How does redlining affect people's attitude towards colored people? How does it influence the stereotypes towards different races? Does it have any influences on the racial inequality today? What is the essential reason which causes the racial biases?
In order to explore the answer for those questions above, I want to analyze the social influence of redlining based on the film A raisin in the sun through this project, in which a high-educated African-American family moves into a "white" community and experiences inequality and biases. The film is a point of penetration, by which I would like to discuss how does the redlining form people's idea, and what kind of stereotypes does it produce toward colored people. Furthermore, I would also try to talk about how does the redlining affects our society even today. Although in nowadays, America opens to "everyone" theoretically and makes effort to avoid inequality towards colored people, biases and misunderstandings between different cultures are still there. By this project, I would try to find the influence of redlining on racial inequality. In order to achieve my goal, I will find clues from the film and analyze what happened to colored people in the context of redlining. Also, I will also pay attention to the attitude of white people and figure out how does redlining construct stereotypes and biases.

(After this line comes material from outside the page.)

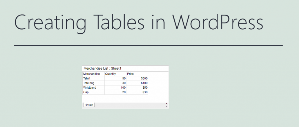Click the 'Merchandise List : Sheet1' title
The image size is (299, 127).
tap(102, 68)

In that days, redlining actually limited people of color especially African Americans who just could buy house in some specific places. And in the residential security map, those places were marked as dangerous with red color. Those communities received bad services and bad financial aid. Because of the policy, people of color had no ways to change their life condition. Just like what happened to Youngers in the film A Raisin in the Sun. When they tried to move into a white community and improved their financial circumstances, their white neighbors came out first to persuade them to leave. They sent a representative to offer Youngers the choice of leaving and taking back their money. Redlining not only segregated the people of color and lowered their life condition but also deprived their liberty of pursuing a better life.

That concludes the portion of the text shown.